Publicado 07 de Fevereiro de 2020 - 5h30

Um mistério ronda o Condomínio de Chácaras Vale das Garças, no distrito de Barão Geraldo, em Campinas. Nos últimos quatro dias, ao menos 29 aves, entre patos e galinhas, foram achadas estranguladas e decapitadas em dois galinheiros distintos. Também há notícias de ataques em dias anteriores em chácaras fora do condomínio, com a morte de ao menos 30 galinhas. A morte estranha dos animais intriga os donos, que não conseguem compreender a ação do assassino.

O enigma começou há cerca de um mês quando a família do aposentado Adil Destro, de 73 anos, acordou com barulhos no quintal. Ao verificarem, avistaram na varanda da casa, um bicho preto, deitado, que respirava ofegante. Assustados, os moradores fecharam a porta, mas na manhã do dia seguinte, acharam um coelho morto, sem marcas de agressão.

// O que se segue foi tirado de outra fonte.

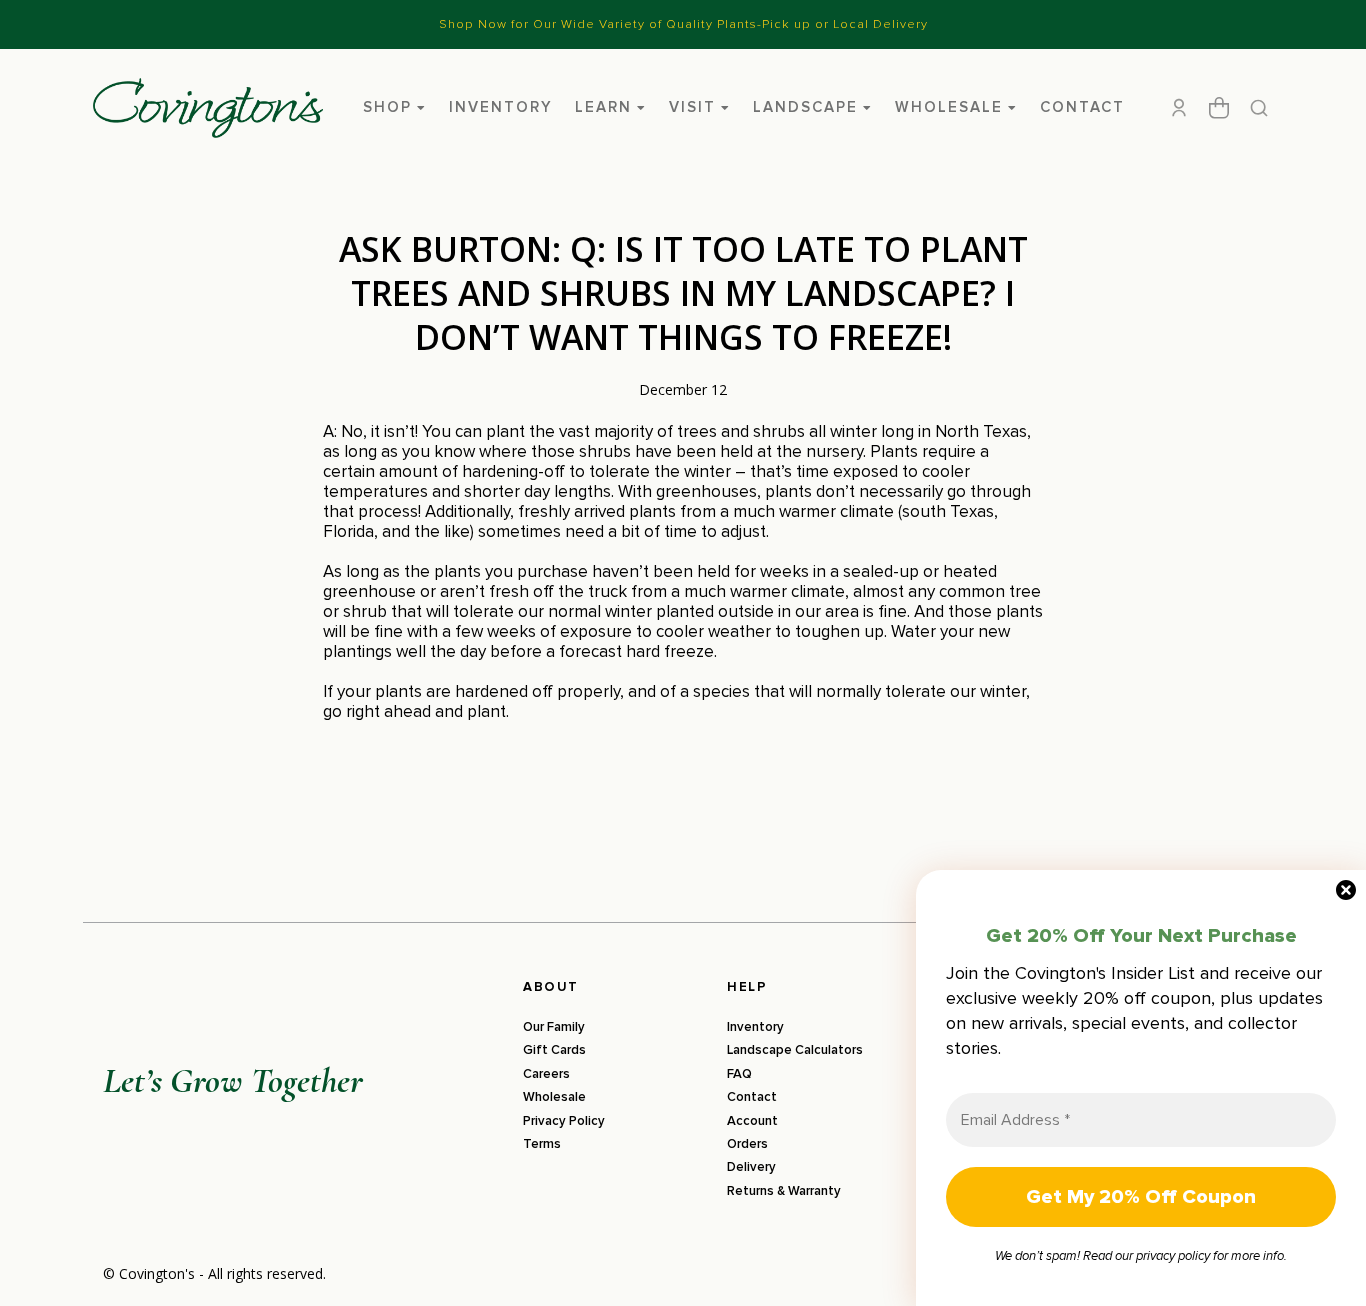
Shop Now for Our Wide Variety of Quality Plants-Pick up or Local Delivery (683, 24)
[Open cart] (1219, 108)
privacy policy (1173, 1256)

Na chácara, a família cria galinhas, patos e coelhos, que vivem soltos durante o dia e a noite são guardados no galinheiro. Na última segunda-feira, Adil deparou com 17 galinhas e os dois patos, mortos. Maior parte estava dentro do galinheiro. Três próximos ao poleiro e um a cerca de cinco metros do palco da "carnificina" . Algumas das aves estavam sem cabeça e outras sem o pé, mas a maioria estava inteira, mas partes depenadas. Segundo a família, não havia marcas de sangue no local. "Não conseguimos entender até agora o que aconteceu. Parece se tratar de um serial killer que matou por prazer" , disse a aposentada Mafalda Regina Bacari Destra, de 63 anos.

De acordo com a filha do casal, a contabilista Silvia Destro, de 37 anos, no primeiro ataque, o galinheiro teve apenas a tela de arame amassada. Mas dessa vez, a tela foi arrombada em três locais. Uma tela fina de proteção contra mosquitos que fica na parte externa do galinheiro, foi arrancada e há três marcas que levam a crer ser de animais de porte médio. "A gente pensa ser uma onça-parda, um gambá ou um teiú, já que é uma área rural e estamos próximos ao Rio Atibaia" , disse Silvia.

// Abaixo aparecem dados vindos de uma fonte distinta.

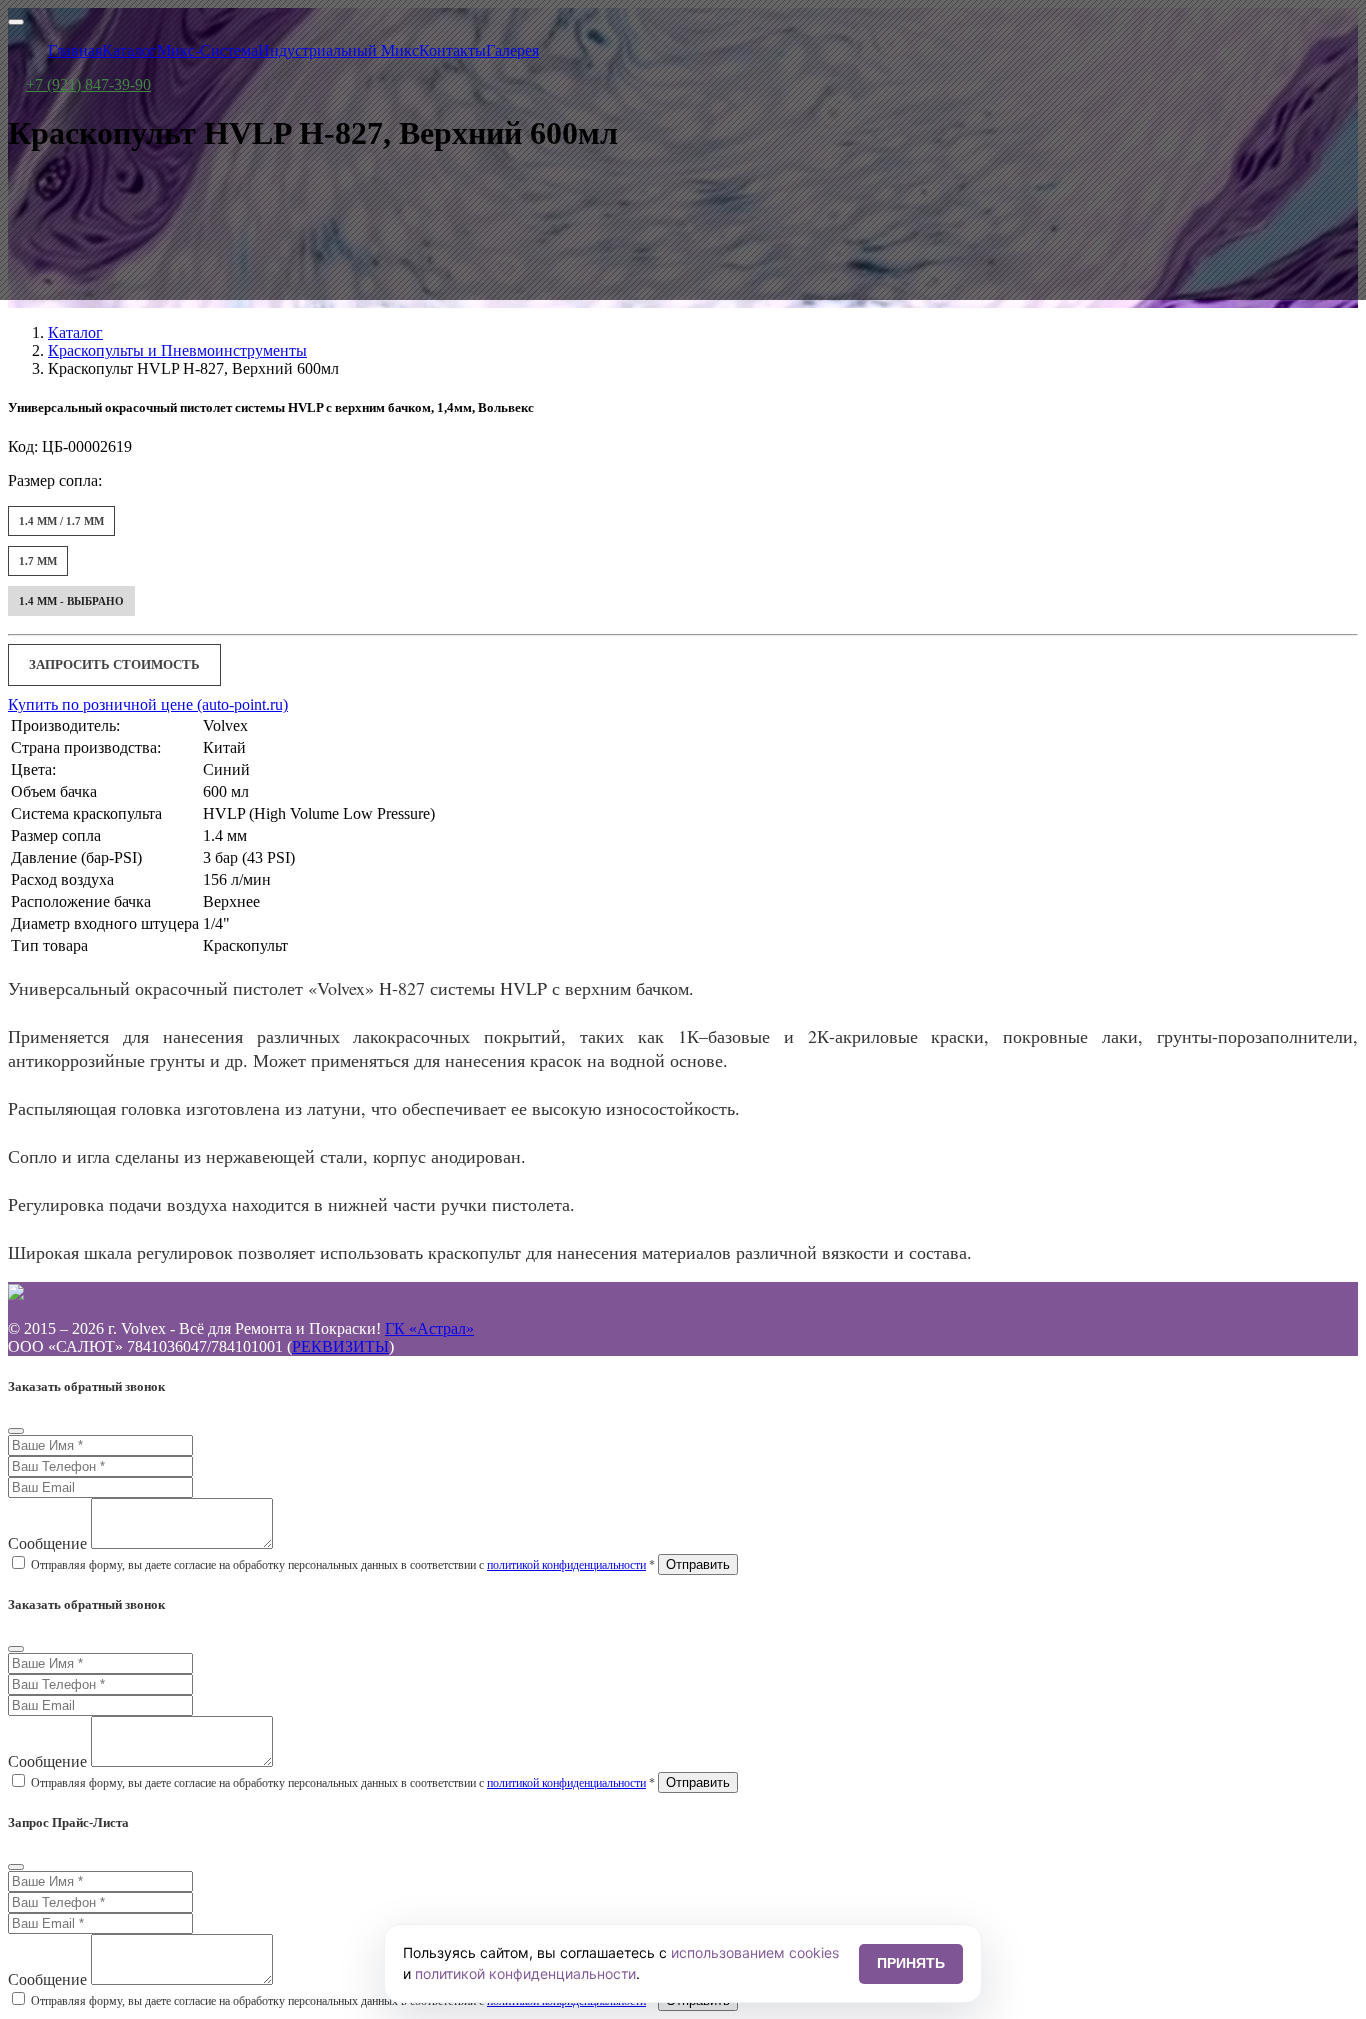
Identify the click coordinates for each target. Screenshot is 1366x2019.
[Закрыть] (16, 1431)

Na manhã da quarta-feira, outra chácara localizada em outra parte do condomínio também sofreu ataque. Ao menos dez galinhas foram mortas no mesmo estilo. "Estamos com medo, pois ainda temos outros animais que conseguiram escapar da matança" , falou Mafalda.

O médico-veterinário Diogo Siqueira, especialista em pesquisa de Fauna, defende que os ataques foram cometidos por cães. Siqueira mora no condomínio e foi acionado para o local no dia do ataque que culminou na morte dos 19 animais da família Destra. Segundo ele, foram constatadas duas marcas de médio porte, semelhante aos de canídeos. "As marcas diferem de felinos, pois as unhas ficam expostas nas marcas, o que ocorre com a de cães. Só não posso afirmar se são cães selvagens ou domésticos. Pelo comportamento nos ataques e pela incidência de animais no condomínio, é quase certeza se tratar de cães domésticos", disse o médico-veterinário.

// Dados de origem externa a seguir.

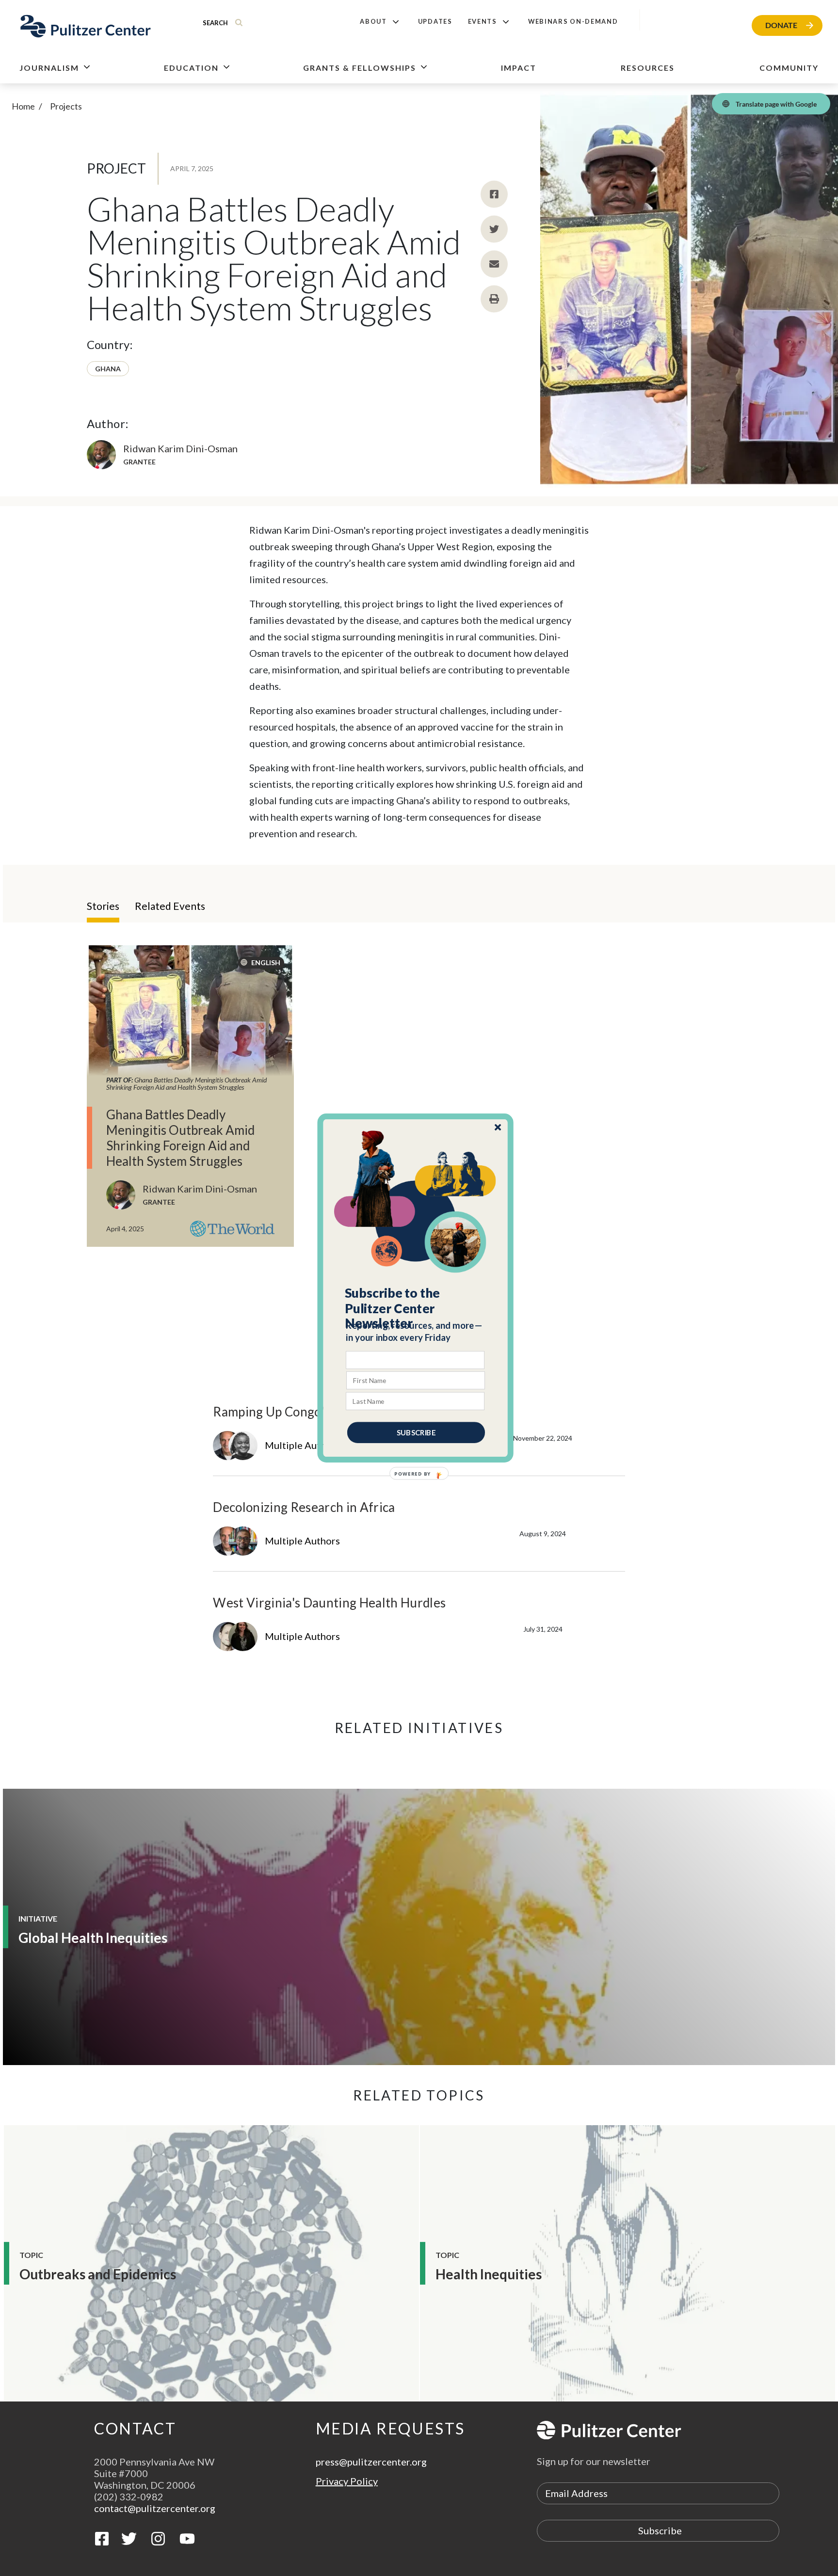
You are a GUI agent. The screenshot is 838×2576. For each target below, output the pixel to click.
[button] (416, 1308)
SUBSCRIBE (416, 1432)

Siqueira também descarta a possibilidade de ataque cometido por Teiú ou gambá, animais estes de hábito noturno, mas que gostam de ovos, caso do primeiro, e não enfrenta galinhas grandes. "O ataque é típico de cães doméstico devido a forma. Os animais foram estraçalhados. Há cães domésticos que gostam de brincar e eles chegam a escalar alambrados para pegar a presa. O animal selvagem, ele mata para comer”, avalia o veterinário.